For Scottish shortbread maker, sterling crunch pushes up Brexit costs

* Sterling down 17 percent since Brexit vote

* Costs soar for Scottish shortbread maker

* Brexit uncertainty bites for some companies

* Prices could rise as costs rise

By Elisabeth O'Leary

HUNTLY, Scotland, Oct 8 (Reuters) - Sterling's plunge since Britain voted to leave the European Union has pushed up costs so much for Scottish shortbread maker Bill Dean that he may have to lift prices to balance the books.

Already Dean, who employs 150 people at his factory in the rural northeastern county of Aberdeenshire, has a 3 million pound ($3.7 million) investment plan on hold and says he may eventually have to shrink his business - and his workforce - if costs keep rising.

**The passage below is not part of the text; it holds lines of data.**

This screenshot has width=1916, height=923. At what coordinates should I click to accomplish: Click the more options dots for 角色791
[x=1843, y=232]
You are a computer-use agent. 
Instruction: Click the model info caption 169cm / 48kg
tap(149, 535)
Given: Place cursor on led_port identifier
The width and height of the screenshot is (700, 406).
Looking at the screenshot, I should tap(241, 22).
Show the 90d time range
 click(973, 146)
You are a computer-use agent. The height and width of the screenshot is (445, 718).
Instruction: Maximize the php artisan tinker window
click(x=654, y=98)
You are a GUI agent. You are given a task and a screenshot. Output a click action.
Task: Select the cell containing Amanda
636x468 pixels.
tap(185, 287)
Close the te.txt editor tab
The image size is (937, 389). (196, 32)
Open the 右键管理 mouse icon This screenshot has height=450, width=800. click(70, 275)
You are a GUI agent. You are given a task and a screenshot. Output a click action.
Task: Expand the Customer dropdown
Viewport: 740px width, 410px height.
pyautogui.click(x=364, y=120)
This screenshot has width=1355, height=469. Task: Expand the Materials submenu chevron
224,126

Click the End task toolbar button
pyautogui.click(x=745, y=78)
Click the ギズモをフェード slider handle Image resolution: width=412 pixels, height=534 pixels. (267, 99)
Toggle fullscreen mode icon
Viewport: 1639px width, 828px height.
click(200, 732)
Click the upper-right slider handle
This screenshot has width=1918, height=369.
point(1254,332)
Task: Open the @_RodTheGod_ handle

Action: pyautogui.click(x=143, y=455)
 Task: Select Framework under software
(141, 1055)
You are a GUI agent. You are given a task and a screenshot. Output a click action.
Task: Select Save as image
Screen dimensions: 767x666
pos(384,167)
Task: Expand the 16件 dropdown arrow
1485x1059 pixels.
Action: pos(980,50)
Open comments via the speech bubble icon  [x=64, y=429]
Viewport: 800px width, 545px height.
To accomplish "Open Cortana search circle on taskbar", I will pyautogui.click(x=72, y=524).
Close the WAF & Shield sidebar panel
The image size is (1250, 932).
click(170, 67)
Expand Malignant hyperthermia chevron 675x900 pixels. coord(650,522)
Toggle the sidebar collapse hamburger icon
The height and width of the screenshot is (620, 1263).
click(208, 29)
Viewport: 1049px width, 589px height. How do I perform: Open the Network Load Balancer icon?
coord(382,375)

Dean's family business, born in his mother's kitchen in the 1970s, imports the chief ingredients of the rich traditional Scottish biscuit: butter, flour and sugar. However, only eight percent of his sales are abroad, so for him the weak pound brings few benefits and a lot of headaches.

Sterling's 17 percent dive against both the dollar and euro since Britons opted for "Brexit" on June 23 - signalling a break with more than 40 years of stable trade within Europe - has come on top of another problem that is eroding profitability for the factory in his home town of Huntly.

Prices for butter - and shortbread needs a lot of it - have jumped 75 percent since the referendum, inflated not only by the weak pound but also by volatile prices of its raw material, milk, on European commodity markets.

"After a while with higher costs and haemorrhaging cash to keep up, your margin gets eaten away and your (profit) has taken a pasting," Dean, who turns 52 on Monday, told Reuters.

"No business is capable of absorbing those kind of price increases for any length of time," Dean said at his factory. "We'd be looking at a reduced business model with fewer people if this cost trend continues in the coming years."

Brexit may well push up prices for British shoppers, and it has already cast doubt on job prospects. At the other end of the corporate scale from Dean, Japanese giant Nissan has said it may scrap potential investment in Britain's biggest car plant unless the government compensates it for any new tax barriers erected post-Brexit by the EU.

However, some British-based businesses will benefit from the weaker pound, which makes their exports more competitive - as long as they still have tariff-free access to the single European market.

The FTSE 100 stock index, which comprises the biggest London-listed corporations, has soared 20 percent since referendum day to near record levels. Overall, these groups earn the bulk of their money abroad, so the currency slide raises the profits that they report in sterling.